### TASK BRIEF
From the article on how algae move toward light, reproduce word for word the passage that begins at "When a large" and stops after "study has found.".

### SELECTED EXCERPT
○ ○ ○ ○

The simple physics behind algal movement towards light
A new study from the Indian Institute of Science (IISc) describes how certain algae collectively sense and respond to light, a phenomenon called phototaxis.
For decades, a single-celled green alga called Chlamydomonas reinhardtii has helped scientists understand fundamental biological processes, make biofuels and drugs, even investigate brain disorders. This freshwater protist has been a particularly useful model to study how organisms sense and move towards light. As it swims, its body rotates about its own axis, while an organelle called the eyespot scans the water for light like a radar antenna, and prompts the cell to move towards the source.
When a large number of C. reinhardtii cells are suspended in a liquid medium—inside a biofuel reactor, for example—how do they collectively respond to light, and what factors influence their efficiency? Above a critical cell concentration, the fraction of cells moving towards light—a measure of phototactic efficiency—starts increasing steadily. This happens because the cells start to swim more slowly, allowing them to sense light more accurately, the study has found.
"If they move slowly, they also rotate and scan slowly. Therefore, they have a greater chance of detecting the photons from the light source," says Prerna Sharma, Assistant Professor at the Department of Physics, and senior author of the study published in the Biophysical Journal.

○ ○ ○ ○

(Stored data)
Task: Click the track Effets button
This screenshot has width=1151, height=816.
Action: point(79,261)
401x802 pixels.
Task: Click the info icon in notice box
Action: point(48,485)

○ ○ ○ ○

### RESPONSE
When a large number of C. reinhardtii cells are suspended in a liquid medium—inside a biofuel reactor, for example—how do they collectively respond to light, and what factors influence their efficiency? Above a critical cell concentration, the fraction of cells moving towards light—a measure of phototactic efficiency—starts increasing steadily. This happens because the cells start to swim more slowly, allowing them to sense light more accurately, the study has found.